### [SUPPLIED DATA]
--- --- ---
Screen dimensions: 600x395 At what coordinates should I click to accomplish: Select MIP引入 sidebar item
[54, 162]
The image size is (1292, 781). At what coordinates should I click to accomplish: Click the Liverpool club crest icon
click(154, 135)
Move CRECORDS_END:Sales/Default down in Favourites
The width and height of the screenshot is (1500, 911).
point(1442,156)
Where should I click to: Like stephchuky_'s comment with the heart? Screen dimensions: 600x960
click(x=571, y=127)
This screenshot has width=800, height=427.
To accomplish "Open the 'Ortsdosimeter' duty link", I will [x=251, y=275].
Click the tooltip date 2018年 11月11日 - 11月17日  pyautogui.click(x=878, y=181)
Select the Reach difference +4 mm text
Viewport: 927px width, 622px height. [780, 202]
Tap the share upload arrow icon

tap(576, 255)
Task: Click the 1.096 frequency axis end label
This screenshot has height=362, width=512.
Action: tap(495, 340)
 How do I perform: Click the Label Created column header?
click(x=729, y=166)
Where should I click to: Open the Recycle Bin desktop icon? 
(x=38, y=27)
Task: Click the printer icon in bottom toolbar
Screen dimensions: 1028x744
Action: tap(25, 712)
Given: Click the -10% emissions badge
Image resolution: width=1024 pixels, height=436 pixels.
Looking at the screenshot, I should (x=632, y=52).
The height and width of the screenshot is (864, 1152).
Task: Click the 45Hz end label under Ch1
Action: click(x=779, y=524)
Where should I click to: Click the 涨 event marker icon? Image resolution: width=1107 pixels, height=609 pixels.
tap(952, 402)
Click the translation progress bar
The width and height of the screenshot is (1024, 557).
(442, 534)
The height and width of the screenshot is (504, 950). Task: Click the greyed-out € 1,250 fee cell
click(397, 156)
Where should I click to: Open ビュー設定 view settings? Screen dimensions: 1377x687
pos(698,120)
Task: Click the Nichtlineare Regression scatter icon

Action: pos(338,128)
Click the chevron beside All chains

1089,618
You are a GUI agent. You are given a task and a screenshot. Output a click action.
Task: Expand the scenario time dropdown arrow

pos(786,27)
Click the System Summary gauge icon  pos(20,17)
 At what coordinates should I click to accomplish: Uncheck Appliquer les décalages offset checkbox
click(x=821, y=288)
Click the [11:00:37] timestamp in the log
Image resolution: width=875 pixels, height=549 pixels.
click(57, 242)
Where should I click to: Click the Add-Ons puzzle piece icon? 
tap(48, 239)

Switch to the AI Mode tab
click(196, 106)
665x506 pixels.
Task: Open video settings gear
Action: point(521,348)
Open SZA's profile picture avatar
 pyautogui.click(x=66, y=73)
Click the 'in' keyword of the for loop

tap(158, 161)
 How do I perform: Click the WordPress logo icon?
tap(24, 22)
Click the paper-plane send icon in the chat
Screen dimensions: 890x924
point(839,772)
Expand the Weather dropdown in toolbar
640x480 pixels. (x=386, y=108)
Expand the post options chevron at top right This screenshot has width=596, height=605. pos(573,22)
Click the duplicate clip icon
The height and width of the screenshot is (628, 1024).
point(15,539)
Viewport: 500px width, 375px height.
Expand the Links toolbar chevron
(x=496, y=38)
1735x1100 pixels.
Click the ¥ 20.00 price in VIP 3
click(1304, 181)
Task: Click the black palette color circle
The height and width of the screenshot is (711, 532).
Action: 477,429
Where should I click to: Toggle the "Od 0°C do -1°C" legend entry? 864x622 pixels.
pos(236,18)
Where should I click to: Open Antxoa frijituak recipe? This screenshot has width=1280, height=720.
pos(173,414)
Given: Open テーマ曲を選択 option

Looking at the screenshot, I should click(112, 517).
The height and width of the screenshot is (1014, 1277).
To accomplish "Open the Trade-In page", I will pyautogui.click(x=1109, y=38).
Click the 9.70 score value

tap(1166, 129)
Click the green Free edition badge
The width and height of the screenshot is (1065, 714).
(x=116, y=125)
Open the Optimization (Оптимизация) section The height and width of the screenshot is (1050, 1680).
--- --- ---
### [PROBLEM TO WORK ON]
Please filter the entries for the word "will" and copy the lines that have it.

### [EXERCISE RESULT]
To accomplish "Open the 'Ortsdosimeter' duty link", I will [x=251, y=275].
To accomplish "Open the Trade-In page", I will pyautogui.click(x=1109, y=38).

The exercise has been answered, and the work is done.